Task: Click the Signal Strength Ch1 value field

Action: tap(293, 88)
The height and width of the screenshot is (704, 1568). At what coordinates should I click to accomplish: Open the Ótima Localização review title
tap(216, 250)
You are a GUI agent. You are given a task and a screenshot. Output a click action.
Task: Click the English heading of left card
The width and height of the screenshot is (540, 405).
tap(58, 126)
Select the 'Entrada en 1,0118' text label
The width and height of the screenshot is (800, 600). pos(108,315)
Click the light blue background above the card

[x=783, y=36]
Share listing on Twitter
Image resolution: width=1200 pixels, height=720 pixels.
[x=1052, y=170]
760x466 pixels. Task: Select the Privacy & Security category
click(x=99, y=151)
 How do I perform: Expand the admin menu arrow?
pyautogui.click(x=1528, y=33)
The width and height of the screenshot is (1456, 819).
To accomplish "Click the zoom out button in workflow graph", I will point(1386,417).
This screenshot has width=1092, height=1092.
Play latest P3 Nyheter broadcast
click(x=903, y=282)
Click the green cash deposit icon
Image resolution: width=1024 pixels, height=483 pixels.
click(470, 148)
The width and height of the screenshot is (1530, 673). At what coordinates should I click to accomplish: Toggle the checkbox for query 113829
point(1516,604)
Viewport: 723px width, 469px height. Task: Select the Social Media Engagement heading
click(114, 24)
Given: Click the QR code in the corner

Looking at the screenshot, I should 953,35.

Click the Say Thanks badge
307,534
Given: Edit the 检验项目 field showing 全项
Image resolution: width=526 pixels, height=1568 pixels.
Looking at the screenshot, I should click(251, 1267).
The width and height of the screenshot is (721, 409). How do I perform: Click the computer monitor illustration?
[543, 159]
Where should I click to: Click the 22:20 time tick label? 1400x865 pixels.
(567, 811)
......
Exercise directions: Quote, without any change, each line from the one that contains "Given: Click the QR code in the corner" through the end of the material.

Exercise response:
Given: Click the QR code in the corner

Looking at the screenshot, I should 953,35.

Click the Say Thanks badge
307,534
Given: Edit the 检验项目 field showing 全项
Image resolution: width=526 pixels, height=1568 pixels.
Looking at the screenshot, I should click(251, 1267).
The width and height of the screenshot is (721, 409). How do I perform: Click the computer monitor illustration?
[543, 159]
Where should I click to: Click the 22:20 time tick label? 1400x865 pixels.
(567, 811)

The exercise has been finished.